Hybrid mutual funds saw a significant decline in inflows during the 2024-25 fiscal year due to market turbulence, but still showed remarkable resilience.

The drawdown protection provided by the debt component of hybrid schemes allowed investors to stay invested without the stress of pure equity volatility.

The NAVs of hybrid funds typically experience lower drawdowns compared to equity funds, making them a preferred choice for investors seeking a more stable journey.

The number of investors in hybrid mutual funds increased significantly to 1.56 crore as of March 2025, a growth of over 33 lakh investors.

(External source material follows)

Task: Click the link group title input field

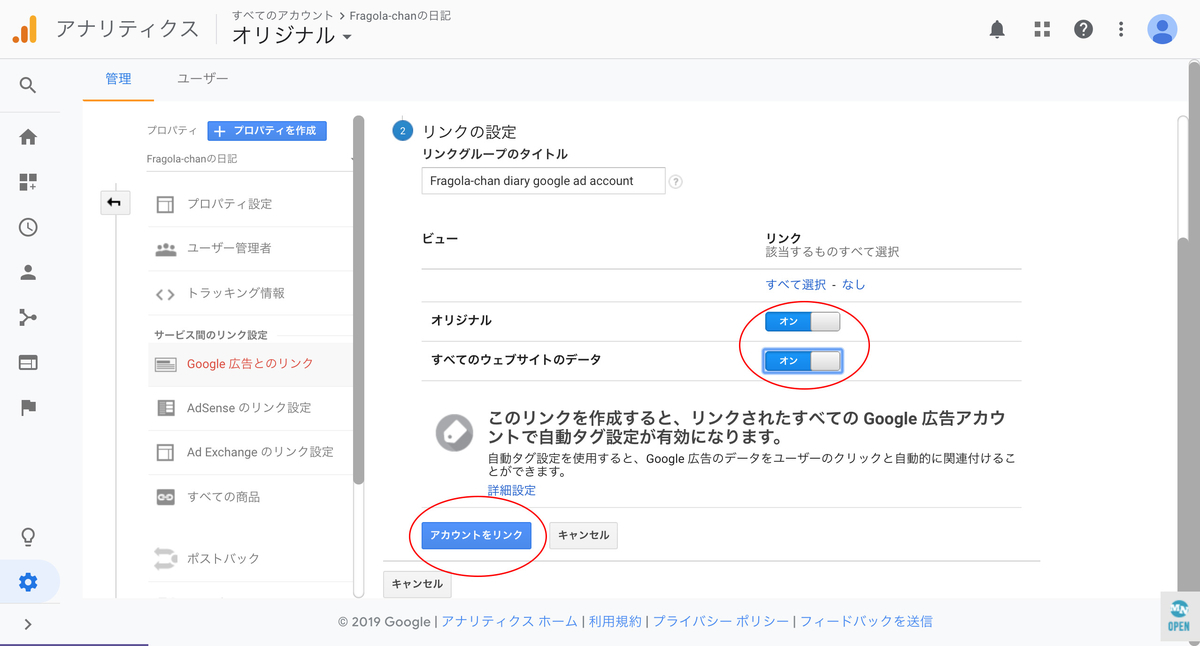Action: (x=543, y=180)
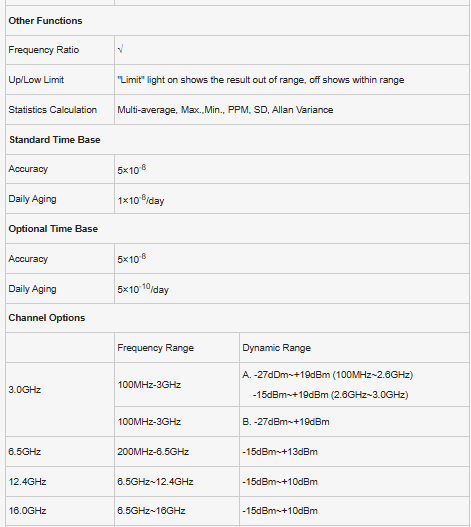Select the 200MHz-6.5GHz frequency range cell

(x=153, y=451)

Hybrid funds have seen a 22% growth in assets under management to ₹8.83 lakh crore as of March 2025.

The number of New Fund Offers (NFOs) in FY25 declined to 12, compared to 21 in FY24.

Net inflows in FY25 were ₹1.19 lakh crore, a decline of ₹25 crore compared to FY24.

Hybrid funds are preferred by investors with a moderate or low-risk profile, seeking a balance between equity market volatility and fixed-income market stability.

The drawdown protection offered by hybrid schemes is a key reason for the preference of investors with a moderate or low-risk profile.

Despite market turbulence, the resilience of hybrid mutual funds is a testament to their ability to provide stable investment returns over the long term.